Here are a few terms we have assimilated into our vocabulary over the past month. They may help you when reading further posts:
Thru-hiker: We are thru-hikers, hiking from Mexico to Canada. There are also section hikers and day hikers. It is pretty easy to tell the difference between these three based on smell, soiled clothing, and size of backpack. Day hikers smell like laundry detergent, and they may be carrying a small bottle of Aquafina in their hand. They look clean and refreshed, almost floating down the trail with their packless backs. Section hikers are on the trail anywhere from a few days to a few weeks. They have large packs, can be any variety of filthy like us, though their goal is always within sight and you can somehow sense that home is never very far away.
Nobo/Sobo: A northbound hiker is traveling nobo, while a southbound hiker is traveling sobo. We have seen very few sobos.
Zero/Nero: A zero is when you spend an entire day resting without covering a single mile. A nero is a day when you only do a few and then rest for the remainder of the day.
Hiker Box: Post offices, homes of trail angels, and hotels along the PCT each have a hiker box. This is a box which you can throw any unwanted gear or food into that you don’t want to carry. You can also rummage around these boxes and find a lot of great stuff to take out. These can be dangerous for those packrats out there because there is a lot of stuff in good condition in these, but chances are if you planned properly, there is really nothing more you NEED.
Water Cache: Bless the souls of trail angels who stock water for us along the way. Instead of carrying 5 litres (12 lbs) of water across the desert for a 20 mile hike, we anticipate there to be water at said water caches at various points in between. If the caches are stocked regularly, and the water report is up to date, we typically only carry 2 liters at a time. These are strategically placed along particularly dry parts of the trail. We rely on creeks and springs otherwise, though those are going dry quickly as summer approaches following a winter of little snow fall.
Water caches may also contain coolers of beer and soda, chairs to sit in, and are usually somewhere in the shade.
Trail Angels: Anyone who helps hikers along their journey. Trail Angels can be anyone from a friendly person who gives us a ride from the trail to town, someone who keeps water caches stocked, or even opens up their home to hundreds of hikers.
Trail Magic: Unexpected and often anonymous random acts of kindness toward hikers along the trail. I have mentioned in previous posts that we will suddenly find a cooler full of beer in the desert- this is absolutely trail magic.
The trail will provide: If you need something along the trail, chances are someone else may have it for you. There is an overwhelming sense of Karma and generosity on this trail.
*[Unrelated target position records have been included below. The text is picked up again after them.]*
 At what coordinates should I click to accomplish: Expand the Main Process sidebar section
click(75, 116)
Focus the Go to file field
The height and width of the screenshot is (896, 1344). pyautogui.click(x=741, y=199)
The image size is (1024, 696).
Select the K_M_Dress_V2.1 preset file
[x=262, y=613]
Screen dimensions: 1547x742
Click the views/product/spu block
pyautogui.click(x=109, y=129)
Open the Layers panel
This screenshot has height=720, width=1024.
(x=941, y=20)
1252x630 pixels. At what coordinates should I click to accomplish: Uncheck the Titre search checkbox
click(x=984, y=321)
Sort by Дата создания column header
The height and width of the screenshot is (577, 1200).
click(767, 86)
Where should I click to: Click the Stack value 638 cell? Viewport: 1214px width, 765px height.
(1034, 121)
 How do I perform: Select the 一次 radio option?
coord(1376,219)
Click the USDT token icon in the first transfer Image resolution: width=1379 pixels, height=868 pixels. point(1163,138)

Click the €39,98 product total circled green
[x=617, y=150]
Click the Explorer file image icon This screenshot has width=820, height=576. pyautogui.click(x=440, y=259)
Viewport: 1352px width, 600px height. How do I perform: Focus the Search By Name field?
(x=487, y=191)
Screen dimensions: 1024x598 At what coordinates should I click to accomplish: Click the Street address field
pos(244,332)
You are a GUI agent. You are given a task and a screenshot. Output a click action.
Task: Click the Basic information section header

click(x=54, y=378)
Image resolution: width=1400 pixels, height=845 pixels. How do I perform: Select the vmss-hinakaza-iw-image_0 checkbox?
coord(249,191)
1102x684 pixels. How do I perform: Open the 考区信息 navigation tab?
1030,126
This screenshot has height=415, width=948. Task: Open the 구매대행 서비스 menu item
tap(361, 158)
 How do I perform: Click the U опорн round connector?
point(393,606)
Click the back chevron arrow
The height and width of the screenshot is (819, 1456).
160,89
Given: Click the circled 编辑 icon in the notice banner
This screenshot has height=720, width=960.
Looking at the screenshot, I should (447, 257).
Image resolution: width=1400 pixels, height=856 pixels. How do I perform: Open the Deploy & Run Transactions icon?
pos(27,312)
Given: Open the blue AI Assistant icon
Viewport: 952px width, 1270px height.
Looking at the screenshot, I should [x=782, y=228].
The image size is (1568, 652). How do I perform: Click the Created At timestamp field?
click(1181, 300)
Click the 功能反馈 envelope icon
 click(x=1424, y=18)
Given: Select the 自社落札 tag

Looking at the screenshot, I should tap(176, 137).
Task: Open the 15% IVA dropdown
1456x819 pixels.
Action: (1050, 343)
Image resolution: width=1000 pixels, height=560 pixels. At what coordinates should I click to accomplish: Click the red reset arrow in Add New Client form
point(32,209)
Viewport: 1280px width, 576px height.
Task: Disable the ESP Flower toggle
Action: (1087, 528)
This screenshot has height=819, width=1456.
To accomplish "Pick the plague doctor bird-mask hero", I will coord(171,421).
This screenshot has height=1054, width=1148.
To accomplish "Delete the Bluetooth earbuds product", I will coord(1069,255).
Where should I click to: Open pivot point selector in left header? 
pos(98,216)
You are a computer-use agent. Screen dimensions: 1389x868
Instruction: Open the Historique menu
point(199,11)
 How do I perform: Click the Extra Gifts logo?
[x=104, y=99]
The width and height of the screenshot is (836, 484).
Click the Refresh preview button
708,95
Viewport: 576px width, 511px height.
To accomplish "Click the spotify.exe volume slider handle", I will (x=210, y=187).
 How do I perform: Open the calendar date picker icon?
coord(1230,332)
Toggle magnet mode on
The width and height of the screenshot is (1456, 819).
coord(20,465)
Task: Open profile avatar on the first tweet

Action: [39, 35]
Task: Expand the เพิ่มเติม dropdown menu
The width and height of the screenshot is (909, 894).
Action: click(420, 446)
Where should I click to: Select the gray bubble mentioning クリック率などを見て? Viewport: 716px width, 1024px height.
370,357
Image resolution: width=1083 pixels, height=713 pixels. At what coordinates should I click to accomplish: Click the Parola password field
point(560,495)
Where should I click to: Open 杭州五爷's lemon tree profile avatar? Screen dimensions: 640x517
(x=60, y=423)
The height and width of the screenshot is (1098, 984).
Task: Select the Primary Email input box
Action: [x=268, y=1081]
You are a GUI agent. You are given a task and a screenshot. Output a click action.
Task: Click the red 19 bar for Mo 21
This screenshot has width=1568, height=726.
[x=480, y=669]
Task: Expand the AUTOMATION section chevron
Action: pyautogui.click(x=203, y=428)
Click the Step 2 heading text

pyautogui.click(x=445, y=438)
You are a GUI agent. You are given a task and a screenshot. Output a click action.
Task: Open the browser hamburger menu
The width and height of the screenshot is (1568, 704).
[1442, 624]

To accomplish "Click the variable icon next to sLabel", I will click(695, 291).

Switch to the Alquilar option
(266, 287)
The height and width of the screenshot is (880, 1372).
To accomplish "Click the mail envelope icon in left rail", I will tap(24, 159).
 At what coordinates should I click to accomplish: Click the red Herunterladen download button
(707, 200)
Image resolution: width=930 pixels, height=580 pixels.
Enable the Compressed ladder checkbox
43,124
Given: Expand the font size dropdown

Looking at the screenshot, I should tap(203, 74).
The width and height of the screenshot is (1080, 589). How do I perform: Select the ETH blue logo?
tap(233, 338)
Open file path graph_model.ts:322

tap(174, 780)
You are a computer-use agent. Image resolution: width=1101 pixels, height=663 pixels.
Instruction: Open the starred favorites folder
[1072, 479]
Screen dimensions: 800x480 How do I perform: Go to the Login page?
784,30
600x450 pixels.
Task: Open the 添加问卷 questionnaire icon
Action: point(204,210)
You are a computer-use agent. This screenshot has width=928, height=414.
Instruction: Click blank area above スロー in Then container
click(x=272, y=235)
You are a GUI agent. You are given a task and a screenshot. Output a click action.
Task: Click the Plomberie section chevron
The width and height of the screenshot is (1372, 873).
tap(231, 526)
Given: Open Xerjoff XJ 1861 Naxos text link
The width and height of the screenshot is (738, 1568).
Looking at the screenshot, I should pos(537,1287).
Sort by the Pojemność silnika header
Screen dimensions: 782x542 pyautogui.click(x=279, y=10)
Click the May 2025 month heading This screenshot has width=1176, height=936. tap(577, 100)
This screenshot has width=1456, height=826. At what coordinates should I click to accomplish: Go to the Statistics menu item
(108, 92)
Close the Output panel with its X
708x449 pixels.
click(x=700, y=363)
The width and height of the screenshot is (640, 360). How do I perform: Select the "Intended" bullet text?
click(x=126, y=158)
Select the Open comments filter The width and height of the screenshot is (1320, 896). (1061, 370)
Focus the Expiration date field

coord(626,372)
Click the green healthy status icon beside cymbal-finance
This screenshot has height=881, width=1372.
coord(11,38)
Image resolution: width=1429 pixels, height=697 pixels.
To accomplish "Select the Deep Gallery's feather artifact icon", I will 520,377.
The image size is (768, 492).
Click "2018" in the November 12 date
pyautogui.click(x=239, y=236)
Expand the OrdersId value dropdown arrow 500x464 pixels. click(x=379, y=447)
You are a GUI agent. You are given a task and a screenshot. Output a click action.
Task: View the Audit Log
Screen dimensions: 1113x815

HYOH: Hike Your Own Hike. There are hundreds of ways to hike the PCT, no two experiences are the same. We started the same day as a man named Ghan who was carrying an extremely large pack. It weighed 75 pounds. He had 14 days of food and stated that he did not want to stop to resupply that much. The majority of those hiking this trail think he is crazy, as our packs are less than half the weight and we stop every 5 days or so to get more food. Ghan is hiking the trail his own way, and I give him credit for it.
For those of you just tuning in, and for those of you who are not entirely sure what we are doing out here, I wanted to write this post and dispel any common assumptions:
We are NOT hiking on the pacific coast, it is the pacific crest trail, mostly on the Eastern side of California, Oregon and Washington. This is NOT an organized trip that we signed up for with a larger group. There happen to be hundreds of others doing the same thing we are, and we each planned our trip separately with the help of guidebooks and blogs from previous hikers. There is nobody in charge but us. We are NOT camping in campgrounds with picnic tables and fire pits. Most of the time we find any flat spot we can to pitch our tent on the side of the trail. It is now day 40 on the trail and we still have not had a campfire- although when you hike through miles upon miles of burned forests, it becomes very apparent how much damage fire can do.